AWARD-WINNING PROJECT: Abe. “Professor Adams lives vicariously through the words and writings of others. His life is turned upside down when he meets Abe and Jude. The latter, a young woman, has a strange ability to recount the stories of other people. Abe, however, doesn’t have a story of his own; his story seems to merge with the state of the world…”
Yann Apperry had a French father and an American mother. After two years of post-secondary studies in the United States, he returned to the University of Paris I to do a master’s degree in philosophy. Apperry tends to dismiss writers who see themselves as intellectuals or psychoanalysts. If you run across him in the street, you are sure to be struck by his boyish looks, and you may have the impression of meeting someone from another world.
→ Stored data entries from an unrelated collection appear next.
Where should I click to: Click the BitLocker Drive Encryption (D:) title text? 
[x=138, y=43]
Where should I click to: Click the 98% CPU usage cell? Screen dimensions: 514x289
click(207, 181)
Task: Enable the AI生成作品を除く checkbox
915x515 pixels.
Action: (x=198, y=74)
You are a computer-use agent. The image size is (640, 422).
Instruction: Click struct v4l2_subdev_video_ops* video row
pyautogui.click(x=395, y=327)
If he speaks to you, you can’t help listening, but Yann Apperry won’t tell you anything about himself; personal questions seem to represent a cruel intrusion on his privacy. “Personal memory is without interest. To be able to write, you need to free yourself of it. Even though everything one writes stems from biography, it must go beyond it.” The relationship to biographical writing clearly makes him uncomfortable: “If you write to find relief, that is a problem. You might as well write on toilet paper!” The book that won the Jean-Luc Lagardère Foundation grant, Paradoxe du Ciel Nocturne, was published in 1999 by Grasset. Certain critics found the novel difficult to read, but all agreed that Apperry has a true sense of style. Jorge Semprun (author of La Seconde Mort de Ramon Mercader, l’Art du Roman and others) wrote the following about Paradoxe du Ciel Nocturne: “Apperry has kept all his spirit, all his nerve… The writing is sumptuous, just as apt to express the most vague and fleeting intimate feelings as the smoothness or ruggedness of a landscape.” So how does Apperry see himself 10 years from now? He is finally forced to confide that he would someday like to be proficient in all writing styles – novels, plays, films, and even songs – for his friend, actor Redjep Mitrovista.
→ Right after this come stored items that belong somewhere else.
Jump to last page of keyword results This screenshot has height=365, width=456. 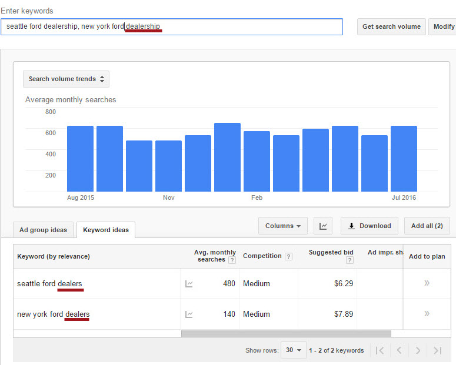click(437, 350)
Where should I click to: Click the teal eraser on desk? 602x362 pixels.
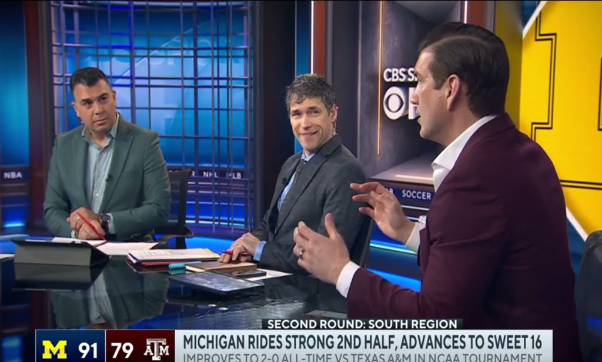point(178,269)
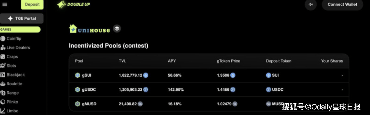Click the Deposit button

coord(32,4)
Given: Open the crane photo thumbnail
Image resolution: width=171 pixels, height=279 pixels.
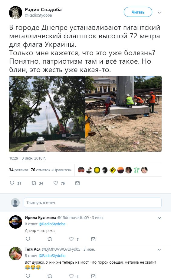Looking at the screenshot, I should pyautogui.click(x=47, y=114).
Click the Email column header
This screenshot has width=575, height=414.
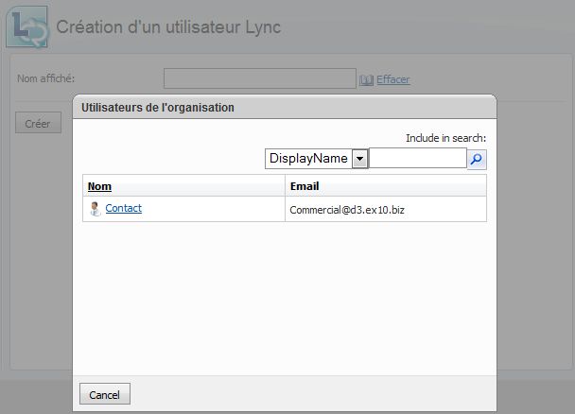pos(305,186)
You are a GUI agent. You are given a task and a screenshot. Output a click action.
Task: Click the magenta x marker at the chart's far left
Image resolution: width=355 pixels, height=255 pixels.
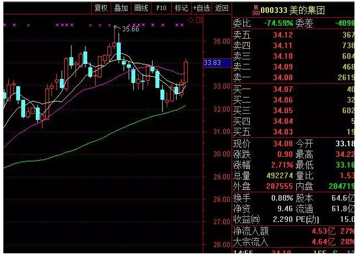pyautogui.click(x=4, y=25)
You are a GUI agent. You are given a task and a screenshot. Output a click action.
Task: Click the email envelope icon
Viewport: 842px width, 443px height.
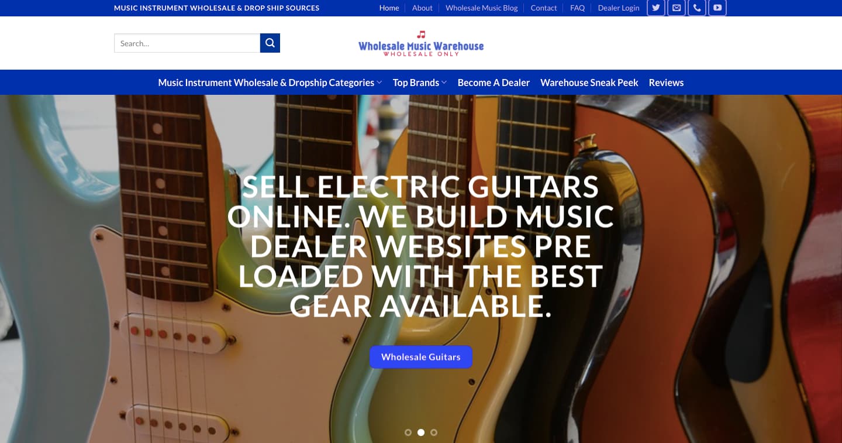coord(677,8)
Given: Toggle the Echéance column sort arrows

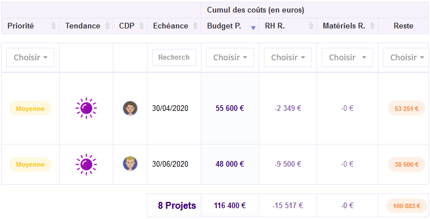Looking at the screenshot, I should click(x=196, y=26).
Achievements since winning the grant
1997-1998: artist-in-residence at the Villa Médicis in Rome.
1997: publication of Qui Vive by Editions de Minuit.
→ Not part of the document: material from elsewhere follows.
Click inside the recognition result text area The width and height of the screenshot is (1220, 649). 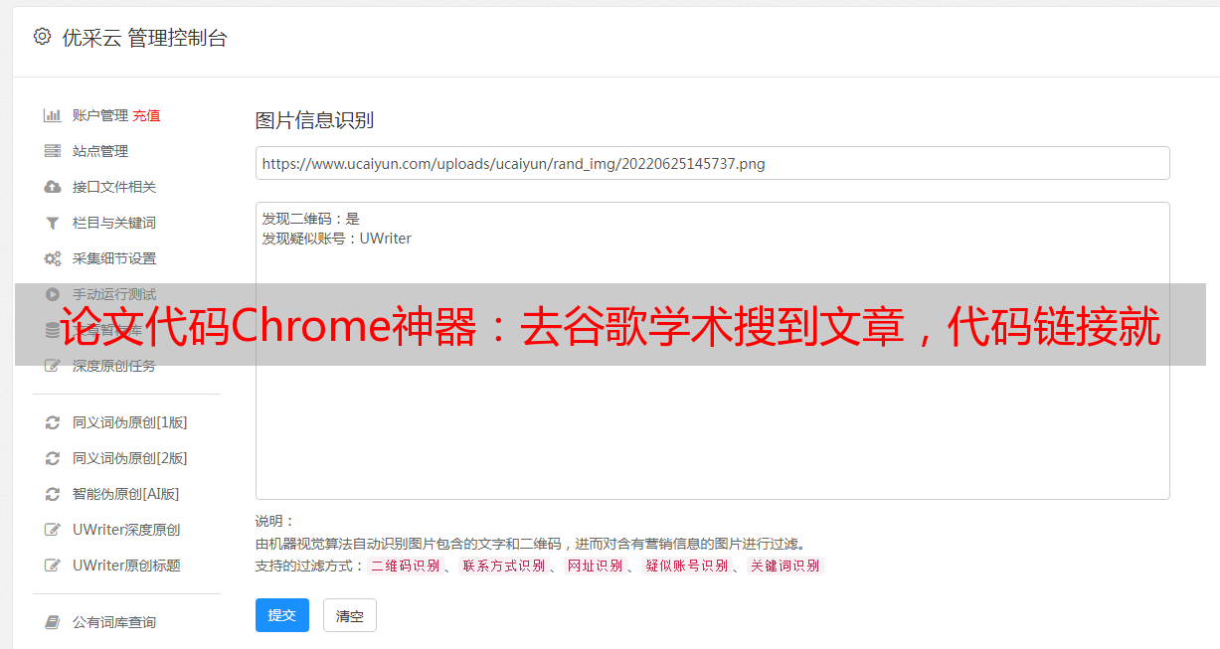(x=712, y=351)
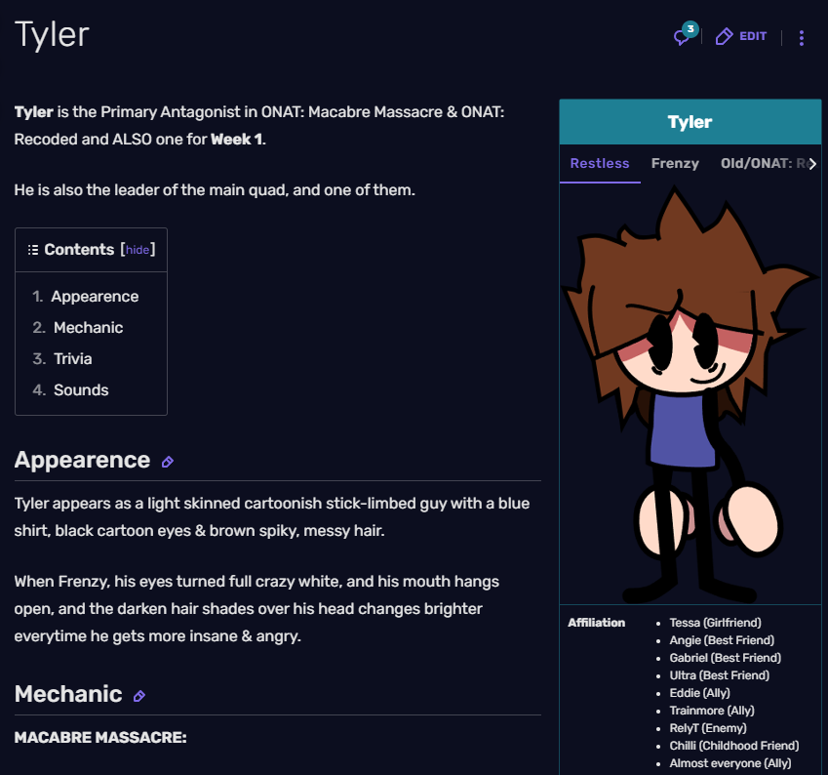Open the three-dot more options menu

[801, 37]
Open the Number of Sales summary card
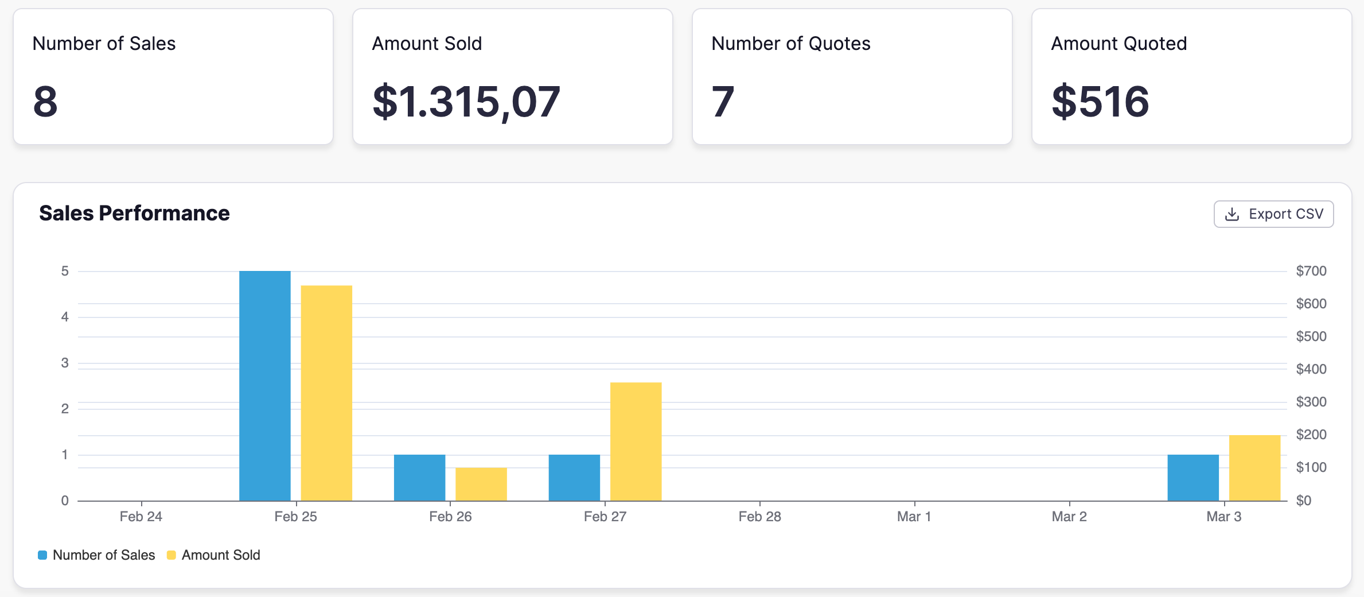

1999: publication of Paradoxe du Ciel Nocturne by Grasset.
2000: Médicis prize for Diabolus in Musica, published by Grasset.
2003: First performance of Les Hommes Sans Aveu, a play presented at Marseille’s Theatre du Gymnase and the National Theatre of Chaillot (published by Actes Sud, 2001).
2003: Farrago, a novel (Grasset).

Terre sans maître, Yann Apperry' new novel, is published this summer by Grasset.